SubPopulation¶

This page gives a quick overview on how to start using subpopulation,a subclass of textflint methods to verify the robustness comprehensively. The full list of SubPopulations can be found in our website or github

How to use a built-in SubPopulation¶

textflint offers multiple universal SubPopulation methods for nlp tasks and we will provide task-specific SubPopulation methods in the coming version. Here we use the LM Subpopulation on Sentiment Analysis task to give a brief introduction.

[5]:

# 1. Import the SA Sample, textflint Dataset and LM SubPopulation method
from textflint.input_layer.component.sample.sa_sample import SASample
from textflint.input_layer.dataset import Dataset
from textflint.generation_layer.subpopulation.UT import LMSubPopulation

# 2. Initialize the SA Sample
sample1 = {'x': 'Titanic is my favorite movie.','y': 'pos'}
sample2 = {'x': 'I don\'t like the actor Tim Hill', 'y': 'neg'}
sample3 = {'x': 'The leading actor is good.','y': 'pos'}
samples = [sample1, sample2, sample3]

# 3. Construct the Dataset
dataset = Dataset('SA')
dataset.load(samples)

# 4. Define the SubPopulation
sub = LMSubPopulation(intervals=[0, 1])

# 5. Run SubPopulation on Dataset
sub_dataset = sub.slice_population(dataset, 'x')

textflint: ******Start load!******
100%|██████████| 3/3 [00:00<00:00, 1950.23it/s]
textflint: 3 in total, 3 were loaded successful.
textflint: ******Finish load!******
100%|██████████| 3/3 [00:46<00:00, 15.59s/it]

We can save the sub-dataset in a json flie in predefined path dir through Dataset.save_json interface.

[7]:

# output path
path = './test_result/'
sub_dataset.save_json(path+ 'result.json')
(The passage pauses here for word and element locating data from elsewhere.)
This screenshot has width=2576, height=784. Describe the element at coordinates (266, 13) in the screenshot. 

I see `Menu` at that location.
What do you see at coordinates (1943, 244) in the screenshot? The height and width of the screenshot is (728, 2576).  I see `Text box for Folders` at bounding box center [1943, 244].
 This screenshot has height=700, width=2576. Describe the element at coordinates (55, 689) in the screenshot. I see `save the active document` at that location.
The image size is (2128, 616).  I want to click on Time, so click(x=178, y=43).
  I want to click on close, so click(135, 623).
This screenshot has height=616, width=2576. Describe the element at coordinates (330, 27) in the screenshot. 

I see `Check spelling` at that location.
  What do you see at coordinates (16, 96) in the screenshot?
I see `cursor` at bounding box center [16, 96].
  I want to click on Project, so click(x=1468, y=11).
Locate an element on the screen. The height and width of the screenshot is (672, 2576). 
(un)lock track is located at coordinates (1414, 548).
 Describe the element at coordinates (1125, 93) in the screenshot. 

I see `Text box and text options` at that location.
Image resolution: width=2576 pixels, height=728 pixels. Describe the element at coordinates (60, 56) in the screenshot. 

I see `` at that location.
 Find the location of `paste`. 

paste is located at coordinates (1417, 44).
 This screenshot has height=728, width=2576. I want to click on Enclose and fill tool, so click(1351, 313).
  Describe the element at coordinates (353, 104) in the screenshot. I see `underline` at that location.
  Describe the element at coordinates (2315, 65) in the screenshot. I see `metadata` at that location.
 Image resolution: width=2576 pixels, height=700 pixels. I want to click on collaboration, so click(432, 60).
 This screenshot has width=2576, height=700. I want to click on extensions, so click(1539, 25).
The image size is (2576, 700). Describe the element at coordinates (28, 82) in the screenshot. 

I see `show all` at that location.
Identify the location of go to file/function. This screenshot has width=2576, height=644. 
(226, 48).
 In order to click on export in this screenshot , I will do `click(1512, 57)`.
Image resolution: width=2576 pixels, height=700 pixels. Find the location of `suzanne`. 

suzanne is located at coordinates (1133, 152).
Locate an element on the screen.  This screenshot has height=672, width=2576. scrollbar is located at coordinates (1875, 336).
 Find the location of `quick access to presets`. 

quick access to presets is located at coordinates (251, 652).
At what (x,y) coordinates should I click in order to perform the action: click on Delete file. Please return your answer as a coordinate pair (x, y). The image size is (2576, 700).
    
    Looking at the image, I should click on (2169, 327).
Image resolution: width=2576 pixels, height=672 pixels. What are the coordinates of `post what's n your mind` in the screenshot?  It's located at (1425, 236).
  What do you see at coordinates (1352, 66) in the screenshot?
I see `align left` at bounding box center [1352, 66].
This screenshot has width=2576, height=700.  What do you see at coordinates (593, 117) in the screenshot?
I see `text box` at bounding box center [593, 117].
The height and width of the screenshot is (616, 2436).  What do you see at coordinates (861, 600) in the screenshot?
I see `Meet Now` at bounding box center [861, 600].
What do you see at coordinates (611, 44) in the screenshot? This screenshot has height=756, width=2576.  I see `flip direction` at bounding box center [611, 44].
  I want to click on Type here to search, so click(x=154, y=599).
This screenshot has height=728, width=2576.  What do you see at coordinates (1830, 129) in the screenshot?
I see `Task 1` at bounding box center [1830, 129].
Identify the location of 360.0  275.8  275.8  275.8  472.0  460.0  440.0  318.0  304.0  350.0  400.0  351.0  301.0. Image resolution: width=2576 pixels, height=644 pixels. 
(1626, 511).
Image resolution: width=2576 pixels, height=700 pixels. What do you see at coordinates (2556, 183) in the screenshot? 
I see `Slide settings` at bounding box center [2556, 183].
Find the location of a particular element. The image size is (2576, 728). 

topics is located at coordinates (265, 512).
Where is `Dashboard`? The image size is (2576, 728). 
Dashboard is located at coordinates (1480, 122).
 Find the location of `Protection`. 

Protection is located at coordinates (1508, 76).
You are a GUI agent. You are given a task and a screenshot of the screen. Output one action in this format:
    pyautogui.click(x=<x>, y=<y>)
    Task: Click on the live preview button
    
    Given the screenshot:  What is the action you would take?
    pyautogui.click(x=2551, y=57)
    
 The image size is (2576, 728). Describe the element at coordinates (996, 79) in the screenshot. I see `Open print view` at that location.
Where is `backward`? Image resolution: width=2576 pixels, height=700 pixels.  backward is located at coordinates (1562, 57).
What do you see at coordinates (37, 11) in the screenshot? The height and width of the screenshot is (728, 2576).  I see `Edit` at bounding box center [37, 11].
textflint: Save samples to ./test_result/result.json!

[8]:

import os
os.listdir(path)

[8]:

['result.json']

Define your own SubPopulation¶

[15]:

from textflint.generation_layer.subpopulation import SubPopulation

class LengthStr(SubPopulation):
    r"""
    Filter samples based on string length
    """

    def _score(self, sample, fields, **kwargs):
        r"""
        Score the sample

        :param sample: data sample
        :param list fields: list of field str
        :param kwargs:
        :return int: score for sample
        """
        return len(sample.get_text(fields[0]))

The SubPopulation requires you to reimplement the abstractive method _score, used to assign a score to Sample. The above code box define a new SubPopulation method LengthStr with a score representing the length of string.

The fields here is a list of field names of the input Sample, and we compute the score based on the values of these specific fields.

[23]:

test_sub = LengthStr(intervals=[0, 2])
test_dataset = test_sub.slice_population(dataset, 'x')
print(test_dataset[0].dump())
print(test_dataset[1].dump())

100%|██████████| 3/3 [00:00<00:00, 6654.10it/s]

{'x': 'The leading actor is good.', 'y': 'pos', 'sample_id': 2}
{'x': 'Titanic is my favorite movie.', 'y': 'pos', 'sample_id': 0}

[19]:

test_dataset[1].dump()

[19]:

{'x': 'Titanic is my favorite movie.', 'y': 'pos', 'sample_id': 0}

Conclusion¶

In this section, we show how to use a built-in SubPopulation LMSubPopulation and define our own SubPopulation. Now textflint only implements a few SubPopulations, and we will supplement more task-specific SubPopulations like Transformations.